┌─ TEXT FOR ANALYSIS

About nine years ago I was out on a ski trip on the main range of the Snowies. Half way through, a storm came in and we were snow bound for a couple of days. We bailed from our camp to the shelter of Seamans Hut, where two other skiers had also holed up, and we spent two days talking life, politics, parenthood – and gear.

Snowy Mountains

Snowy Mountains Main Range.

Our new compatriots were using heavy skis with plastic boots, whereas we were ‘old school’, with skinny skis and leather boots. Later, I watched them ski lines that I could only dream of. I was sold, and two weeks later I was climbing Staircase Spur with my new plastic boots and fat skis. I never looked back.

Probably anyone who has been around the outdoor scene for more than a decade has experienced the same thing. Gear becomes lighter, and is often stronger and more versatile. We can travel so easily on multi-day trips, and have so many small luxuries that would have been hard for walkers and skiers of earlier generations to imagine.

└─
┌─ SOURCE MATERIAL

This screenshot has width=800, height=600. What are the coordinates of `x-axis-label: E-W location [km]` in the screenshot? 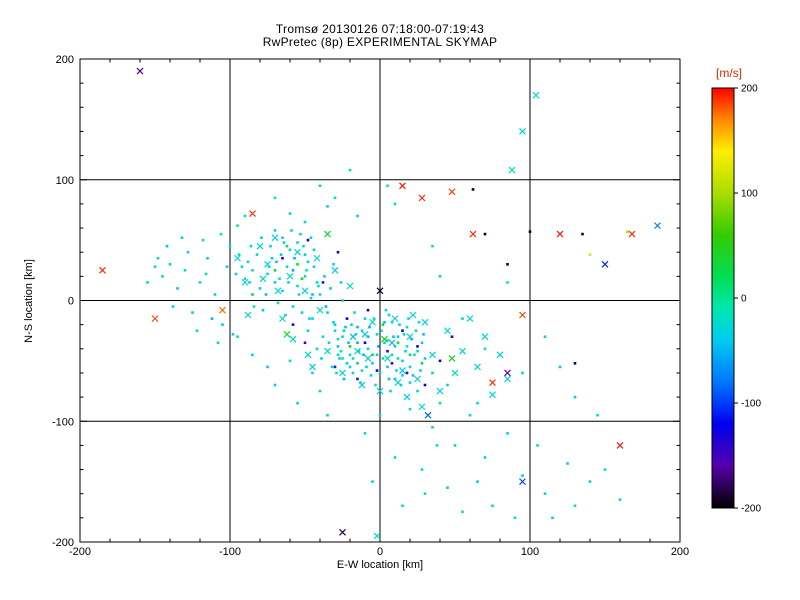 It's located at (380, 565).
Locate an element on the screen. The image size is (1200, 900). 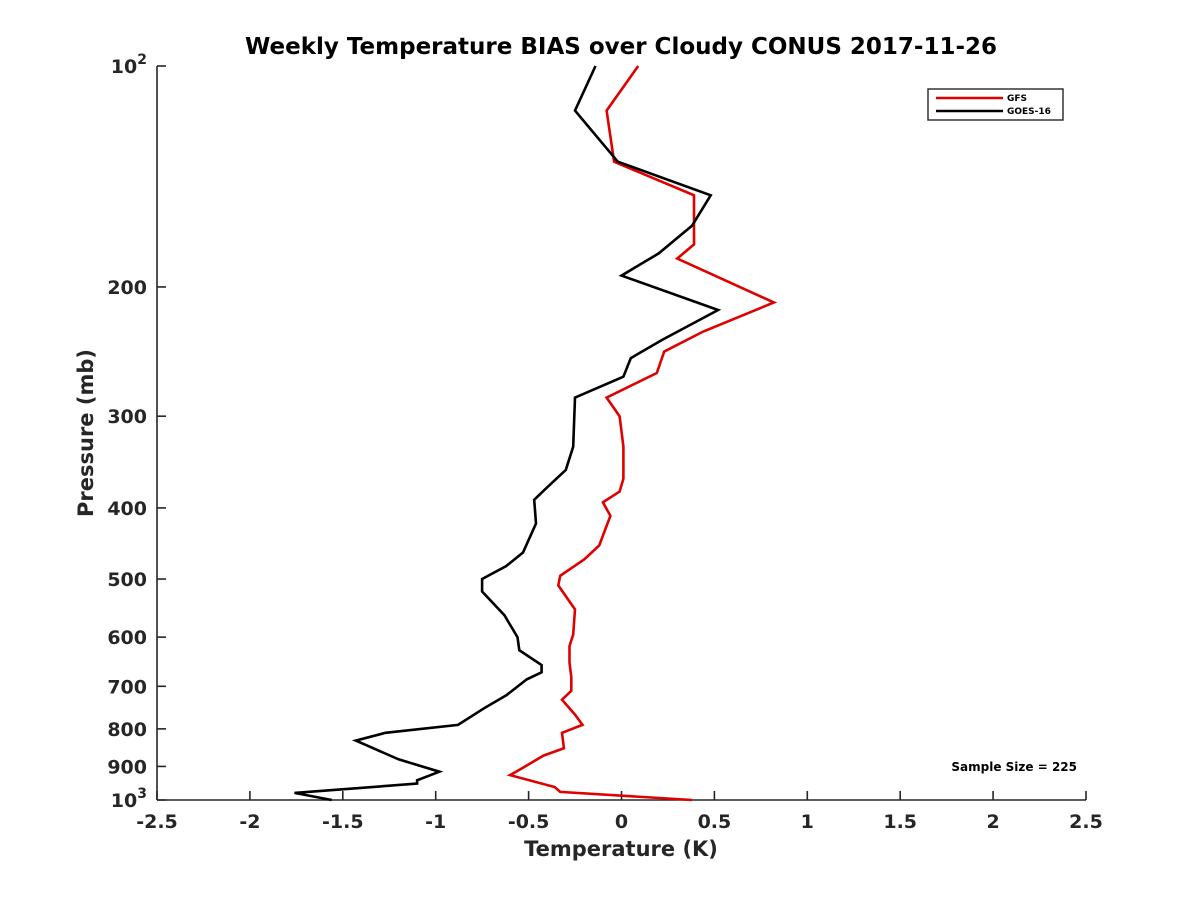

└─

■ WHAT YOU ARE ASKED TO DO:
Write the next few paragraphs of the first-person piece about the snowbound ski trip in the Snowies and how outdoor gear has changed, starting right after its final sentence.

■ YOUR RESPONSE:
Magazines, shops and websites are full of new gear that does amazing things. I feel like my heavy skis and rigid boots are like ‘cheap grace’, as they allow me to ski 30 per cent better without any improvement in technique. Life in the backcountry is better, and often much safer, because of such breakthroughs in technology.

The Real Cost of Progress

When we reflect on the changes to Australian bushwalking, climbing, paddling and cross country skiing over the past 100 years, it is easy to say that it has been technological innovation that has been the major driver of change in our adventures. In reality, it has been the shrinking wilderness landscape and changing climate.

When Europeans colonised Australia they found a landscape that worked in a profoundly different way to home. One of the most obvious factors was fire. Fire has been a pivotal part of most of our landscapes for millions of years, but it took time for the new arrivals to understand this fact. In 1851 the Black Thursday fire burnt five million hectares of Victoria. Almost half a century later, Red Tuesday burnt 260,000 hectares of the state. These were devastating events. But it is only when you step back and look at fires on a longer time scale that you can see the changes that have been underway.

Fire damaged forest at Mt Wills, Victoria.

After the fires. Mt Wills, Victoria.

In Victoria, the frequency of large fires (greater than 100,000 hectares) has grown significantly over the past century.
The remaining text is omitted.